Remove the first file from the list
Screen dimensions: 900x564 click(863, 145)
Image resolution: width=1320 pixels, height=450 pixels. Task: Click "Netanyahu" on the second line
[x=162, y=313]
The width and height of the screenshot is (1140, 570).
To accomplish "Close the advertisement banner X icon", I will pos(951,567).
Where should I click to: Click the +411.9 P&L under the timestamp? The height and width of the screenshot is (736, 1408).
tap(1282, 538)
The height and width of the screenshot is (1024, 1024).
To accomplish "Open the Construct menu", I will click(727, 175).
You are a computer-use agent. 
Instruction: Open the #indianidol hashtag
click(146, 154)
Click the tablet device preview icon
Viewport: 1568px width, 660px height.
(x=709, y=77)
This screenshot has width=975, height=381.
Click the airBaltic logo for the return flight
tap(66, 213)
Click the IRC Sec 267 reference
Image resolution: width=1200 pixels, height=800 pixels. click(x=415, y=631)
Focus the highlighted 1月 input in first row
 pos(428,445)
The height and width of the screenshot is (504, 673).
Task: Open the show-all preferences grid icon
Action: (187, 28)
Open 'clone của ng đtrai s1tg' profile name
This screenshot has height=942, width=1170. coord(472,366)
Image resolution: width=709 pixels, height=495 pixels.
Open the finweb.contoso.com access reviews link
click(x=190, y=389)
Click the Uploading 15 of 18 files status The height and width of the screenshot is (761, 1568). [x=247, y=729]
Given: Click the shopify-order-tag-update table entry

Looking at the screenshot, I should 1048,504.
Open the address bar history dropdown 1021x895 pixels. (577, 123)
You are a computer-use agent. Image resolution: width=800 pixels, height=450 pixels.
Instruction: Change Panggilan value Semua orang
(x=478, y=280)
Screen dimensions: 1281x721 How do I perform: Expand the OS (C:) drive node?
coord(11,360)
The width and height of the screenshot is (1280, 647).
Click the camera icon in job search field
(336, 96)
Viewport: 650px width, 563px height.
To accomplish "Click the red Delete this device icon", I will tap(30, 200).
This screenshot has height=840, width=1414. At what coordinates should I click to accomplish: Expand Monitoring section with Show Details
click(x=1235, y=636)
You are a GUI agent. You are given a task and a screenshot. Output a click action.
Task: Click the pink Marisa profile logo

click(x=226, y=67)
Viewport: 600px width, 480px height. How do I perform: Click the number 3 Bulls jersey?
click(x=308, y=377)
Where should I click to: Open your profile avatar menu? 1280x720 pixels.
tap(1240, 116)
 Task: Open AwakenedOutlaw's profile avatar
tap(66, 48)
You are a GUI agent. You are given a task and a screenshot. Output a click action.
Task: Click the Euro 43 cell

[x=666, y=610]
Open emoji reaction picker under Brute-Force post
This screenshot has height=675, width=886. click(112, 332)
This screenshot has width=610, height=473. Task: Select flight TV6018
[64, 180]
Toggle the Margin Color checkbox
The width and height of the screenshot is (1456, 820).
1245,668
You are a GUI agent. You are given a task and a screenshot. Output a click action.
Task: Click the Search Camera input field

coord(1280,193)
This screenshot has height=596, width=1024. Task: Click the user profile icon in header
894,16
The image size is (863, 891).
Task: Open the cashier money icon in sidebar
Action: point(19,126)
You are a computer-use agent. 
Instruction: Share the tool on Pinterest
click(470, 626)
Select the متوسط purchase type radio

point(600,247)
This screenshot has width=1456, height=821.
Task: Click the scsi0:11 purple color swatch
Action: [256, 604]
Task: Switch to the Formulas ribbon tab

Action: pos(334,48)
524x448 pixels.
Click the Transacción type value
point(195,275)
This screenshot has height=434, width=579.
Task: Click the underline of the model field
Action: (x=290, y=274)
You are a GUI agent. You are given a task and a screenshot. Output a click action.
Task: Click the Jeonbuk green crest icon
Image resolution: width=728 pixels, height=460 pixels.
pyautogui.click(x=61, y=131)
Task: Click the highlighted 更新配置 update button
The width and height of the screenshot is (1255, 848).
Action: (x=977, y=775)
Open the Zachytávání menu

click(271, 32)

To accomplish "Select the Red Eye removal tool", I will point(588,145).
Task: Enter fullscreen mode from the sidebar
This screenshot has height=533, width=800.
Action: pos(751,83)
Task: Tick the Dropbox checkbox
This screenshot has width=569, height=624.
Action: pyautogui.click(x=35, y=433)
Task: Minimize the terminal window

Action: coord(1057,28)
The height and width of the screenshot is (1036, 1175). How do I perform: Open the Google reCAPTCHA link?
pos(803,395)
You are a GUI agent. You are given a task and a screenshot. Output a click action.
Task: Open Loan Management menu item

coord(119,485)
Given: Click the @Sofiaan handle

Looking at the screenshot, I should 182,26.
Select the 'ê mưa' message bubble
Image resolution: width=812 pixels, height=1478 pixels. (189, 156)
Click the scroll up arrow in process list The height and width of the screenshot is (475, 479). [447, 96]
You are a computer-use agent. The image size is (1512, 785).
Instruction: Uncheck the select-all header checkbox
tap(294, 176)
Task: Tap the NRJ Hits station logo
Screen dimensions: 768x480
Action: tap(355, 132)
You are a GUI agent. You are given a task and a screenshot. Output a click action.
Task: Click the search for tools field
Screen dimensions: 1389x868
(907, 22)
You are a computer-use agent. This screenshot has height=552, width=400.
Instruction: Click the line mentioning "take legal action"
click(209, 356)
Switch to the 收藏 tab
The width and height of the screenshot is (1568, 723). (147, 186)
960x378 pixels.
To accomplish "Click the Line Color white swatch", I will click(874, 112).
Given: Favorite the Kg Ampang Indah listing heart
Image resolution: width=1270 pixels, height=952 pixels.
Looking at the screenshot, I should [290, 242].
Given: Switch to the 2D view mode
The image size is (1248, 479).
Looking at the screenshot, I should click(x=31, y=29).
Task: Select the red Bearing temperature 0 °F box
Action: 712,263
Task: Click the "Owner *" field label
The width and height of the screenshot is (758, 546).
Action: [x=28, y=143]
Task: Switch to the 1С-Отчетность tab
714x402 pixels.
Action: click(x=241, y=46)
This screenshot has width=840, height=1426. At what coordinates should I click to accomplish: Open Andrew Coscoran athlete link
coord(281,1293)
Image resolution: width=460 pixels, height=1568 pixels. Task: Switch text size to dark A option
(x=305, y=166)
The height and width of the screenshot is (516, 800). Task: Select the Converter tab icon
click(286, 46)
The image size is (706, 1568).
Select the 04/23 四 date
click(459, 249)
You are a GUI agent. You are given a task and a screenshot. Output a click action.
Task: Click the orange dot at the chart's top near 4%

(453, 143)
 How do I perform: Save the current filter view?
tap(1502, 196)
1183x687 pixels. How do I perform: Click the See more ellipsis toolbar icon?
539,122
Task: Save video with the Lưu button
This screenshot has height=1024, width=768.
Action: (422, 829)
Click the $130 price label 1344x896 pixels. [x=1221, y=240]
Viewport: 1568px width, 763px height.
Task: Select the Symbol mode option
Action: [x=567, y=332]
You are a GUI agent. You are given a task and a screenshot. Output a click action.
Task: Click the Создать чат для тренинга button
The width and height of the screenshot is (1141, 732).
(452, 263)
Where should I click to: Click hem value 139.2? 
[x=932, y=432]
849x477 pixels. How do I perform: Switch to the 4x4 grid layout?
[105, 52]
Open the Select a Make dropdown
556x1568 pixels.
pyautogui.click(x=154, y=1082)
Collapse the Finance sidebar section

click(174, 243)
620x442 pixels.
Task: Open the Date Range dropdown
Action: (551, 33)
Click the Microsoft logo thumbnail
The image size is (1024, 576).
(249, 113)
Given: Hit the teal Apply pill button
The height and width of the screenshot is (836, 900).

###

Beginning at the first line of the records, give again each line exactly as written, ending with the line that contains "The width and height of the screenshot is (1140, 570).".

Remove the first file from the list
Screen dimensions: 900x564 click(863, 145)
Image resolution: width=1320 pixels, height=450 pixels. Task: Click "Netanyahu" on the second line
[x=162, y=313]
The width and height of the screenshot is (1140, 570).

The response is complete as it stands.